▶ **STUDY TEXT**:
Gen Z and Millennials Drive Surge in Wellness Spending, Analysts Report
The health and wellness market is experiencing a significant boost, driven by increased spending from Gen Z and millennial consumers, according to a recent report from Bank of America analysts. This generational shift towards healthier lifestyles is reshaping the wellness sector, even as overall discretionary spending faces a pullback.
Fitness center spending has seen a notable year-over-year increase, with younger generations allocating considerably more funds to fitness compared to their baby boomer counterparts. This trend is accompanied by a shift away from alcohol consumption among Gen Z and millennials, as non-alcoholic beverage spending growth outpaces that of alcoholic beverages.
Emerging wellness trends such as “cold plunge” and “red light therapy” are gaining traction, further indicating the evolving preferences of younger consumers in the health and wellness space.
Bank of America has identified several top wellness stocks poised to benefit from these generational spending trends. Life Time Group Holdings (LTH) is experiencing strong growth among millennial and Gen Z users, demonstrating resilience in past recessions and alignment with current wellness trends.

▶ **STUDY MATERIAL**:
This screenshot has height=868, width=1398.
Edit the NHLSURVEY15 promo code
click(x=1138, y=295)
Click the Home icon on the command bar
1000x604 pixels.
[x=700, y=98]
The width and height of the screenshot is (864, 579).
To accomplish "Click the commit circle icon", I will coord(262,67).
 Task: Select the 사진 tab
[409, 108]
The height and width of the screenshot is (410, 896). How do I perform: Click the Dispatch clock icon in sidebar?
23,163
==
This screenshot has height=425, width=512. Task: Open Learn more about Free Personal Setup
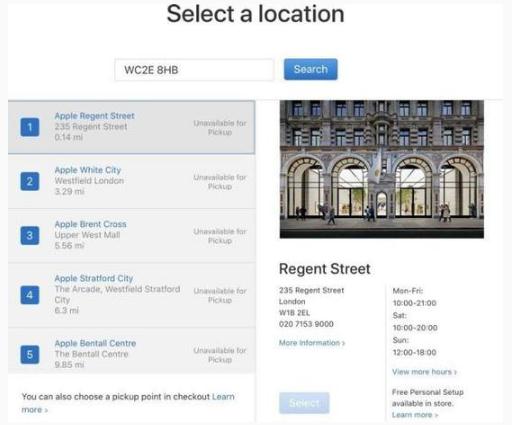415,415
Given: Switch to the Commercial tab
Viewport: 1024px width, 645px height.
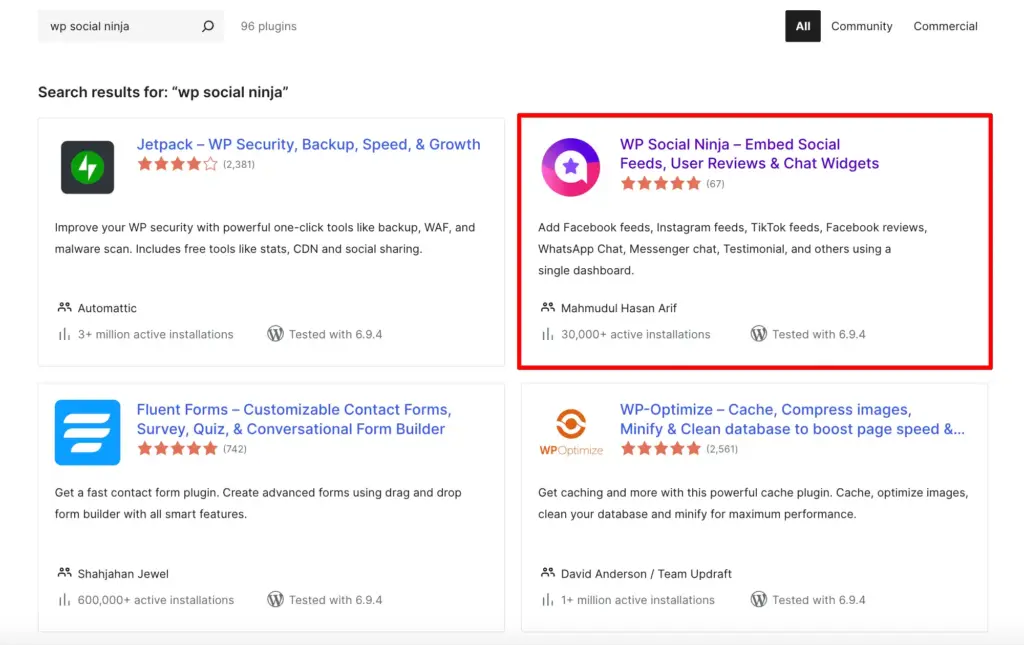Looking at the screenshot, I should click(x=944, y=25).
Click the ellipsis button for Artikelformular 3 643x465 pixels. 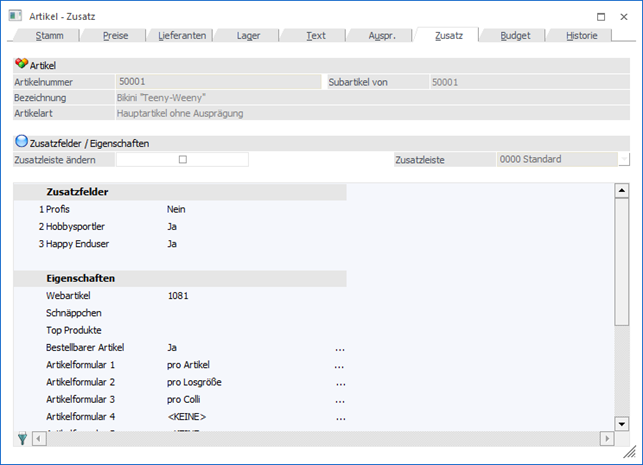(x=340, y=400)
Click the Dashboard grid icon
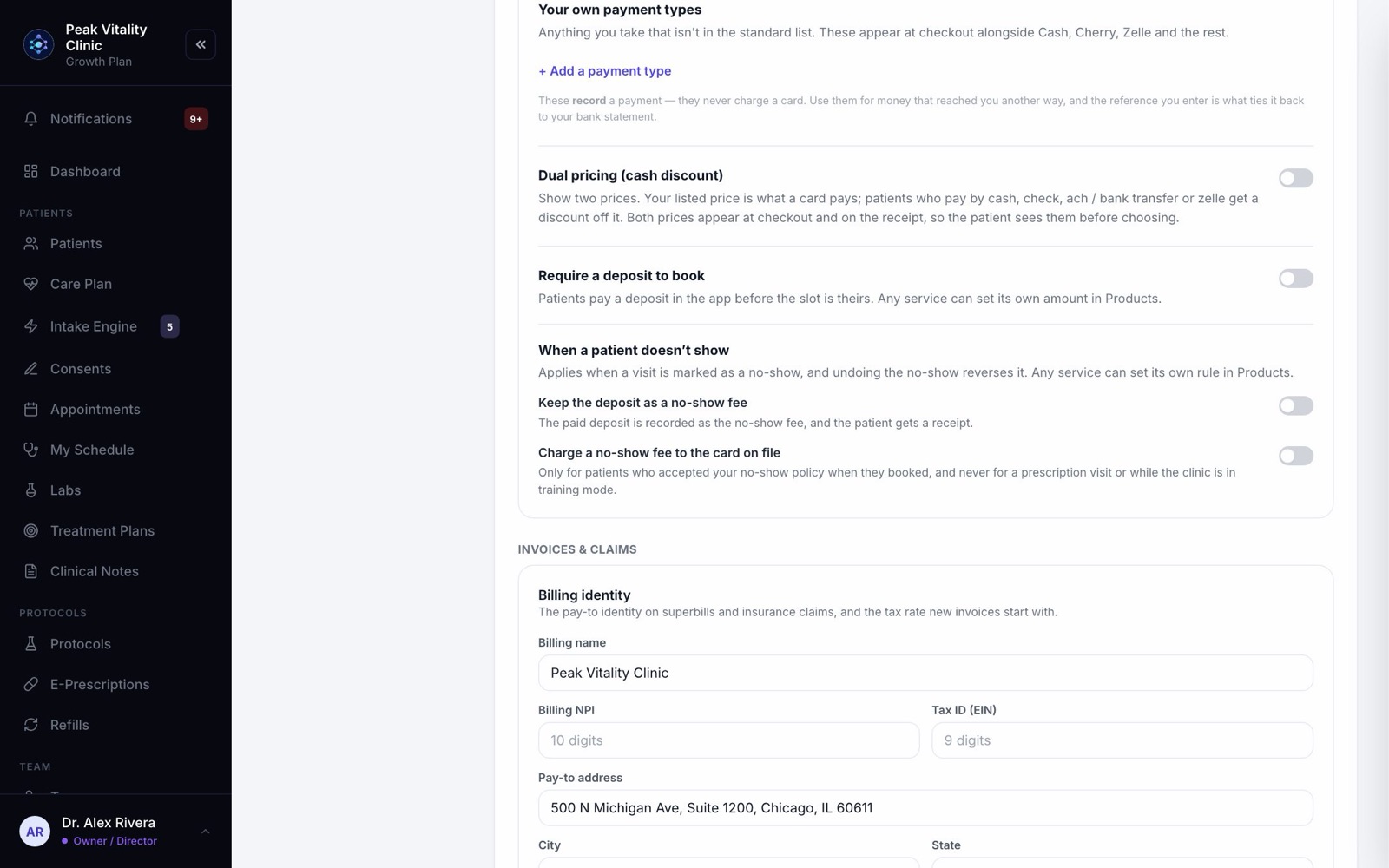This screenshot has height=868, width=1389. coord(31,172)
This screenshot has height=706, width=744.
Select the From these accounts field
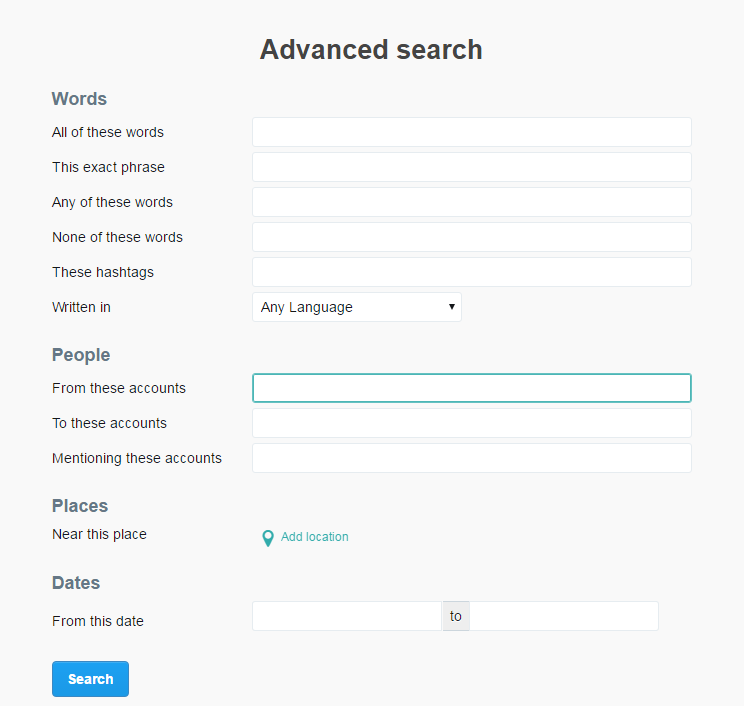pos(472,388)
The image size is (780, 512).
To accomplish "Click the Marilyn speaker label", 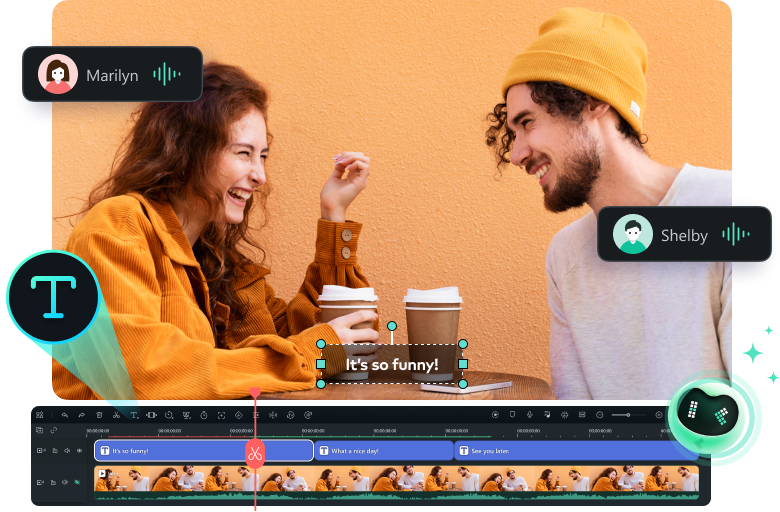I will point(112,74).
...
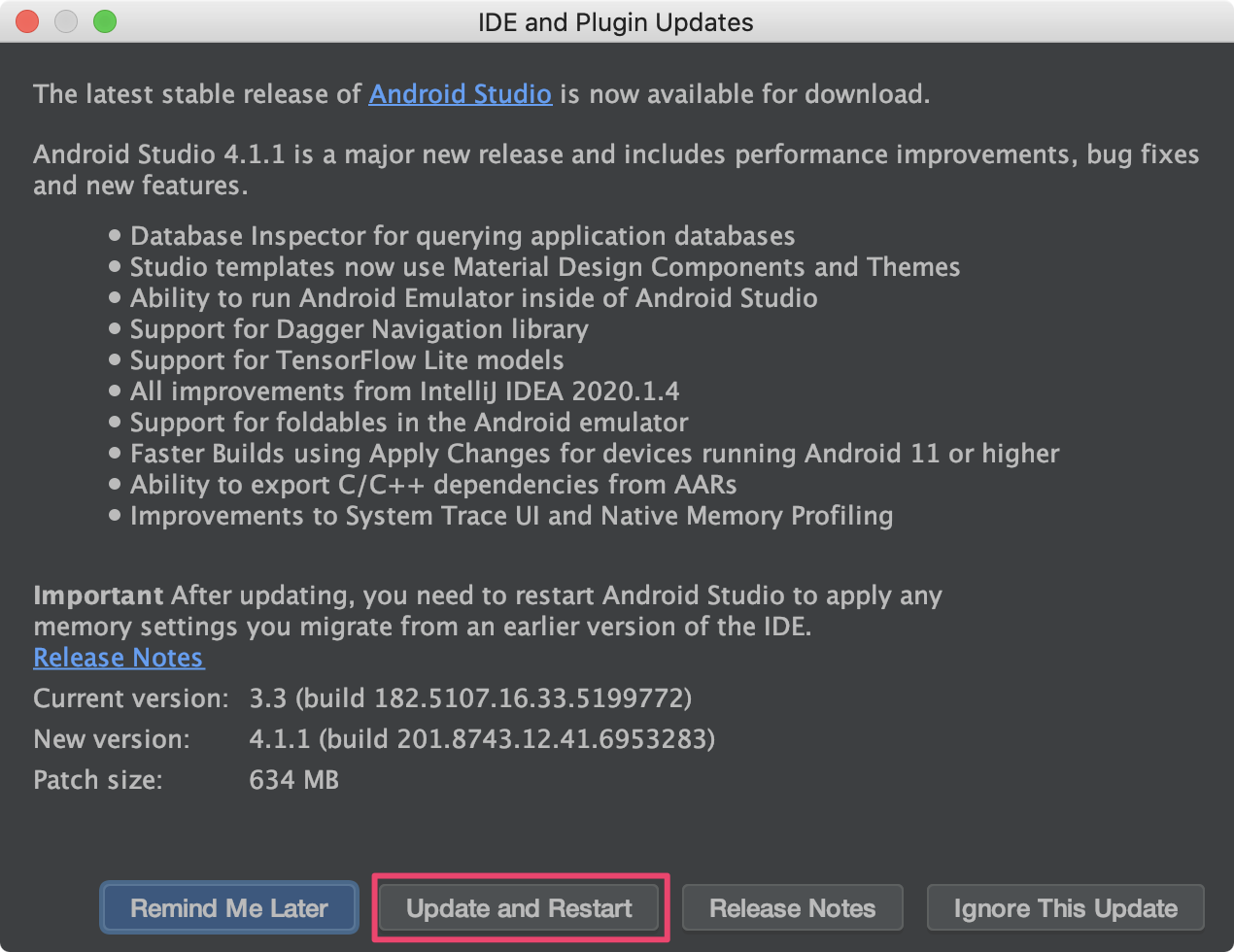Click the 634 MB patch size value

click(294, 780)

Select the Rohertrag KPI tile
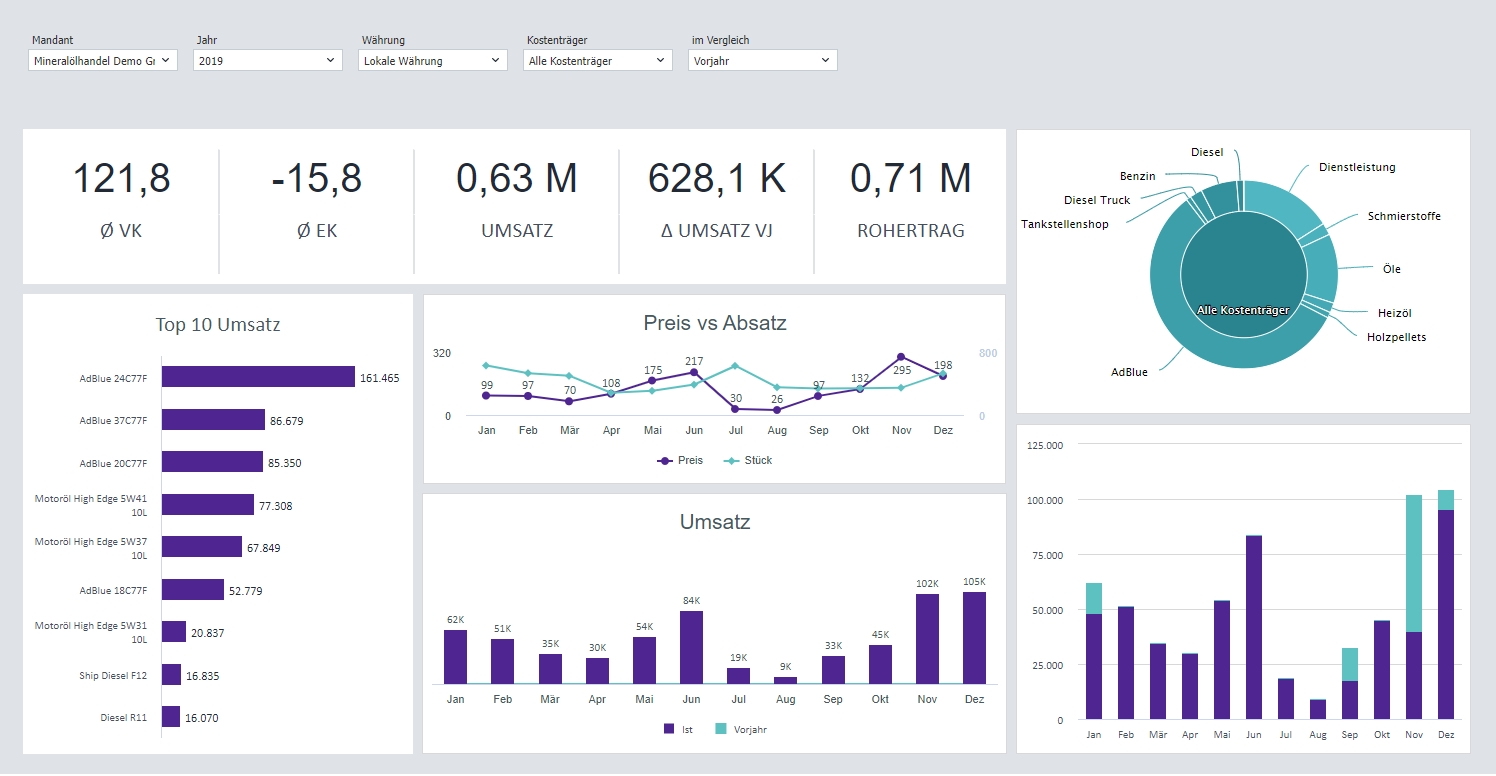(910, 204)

▶ **QUESTIONS TO ANSWER**:
a – In the wellness spending article above, which company does Bank of America say is seeing strong growth among millennial and Gen Z users?
b – Repeat a passage from the wellness spending article above. Begin at the words "Fitness center spending" and stop after "current wellness trends.".
c – Carry on the article about Gen Z and millennial wellness spending from its last sentence.

▶ **EXERCISE RESULTS**:
a – Life Time Group Holdings (LTH).

b –
Fitness center spending has seen a notable year-over-year increase, with younger generations allocating considerably more funds to fitness compared to their baby boomer counterparts. This trend is accompanied by a shift away from alcohol consumption among Gen Z and millennials, as non-alcoholic beverage spending growth outpaces that of alcoholic beverages.
Emerging wellness trends such as “cold plunge” and “red light therapy” are gaining traction, further indicating the evolving preferences of younger consumers in the health and wellness space.
Bank of America has identified several top wellness stocks poised to benefit from these generational spending trends. Life Time Group Holdings (LTH) is experiencing strong growth among millennial and Gen Z users, demonstrating resilience in past recessions and alignment with current wellness trends.

c –
Planet Fitness (PLNT) is another standout, with card spending growth surpassing overall fitness center spending. The company has shown historical resilience through economic downturns, positioning it well in the current market.
Sharkninja Inc (SN) is capitalizing on the popularity of home devices and kitchen appliances among fitness influencers. The company has seen increased social media engagement and positive revenue estimates, reflecting the growing interest in at-home wellness solutions.
As the wellness sector continues to evolve, driven by the spending habits and preferences of younger generations, these companies are well-positioned to capitalize on the shifting landscape of health and fitness consumption.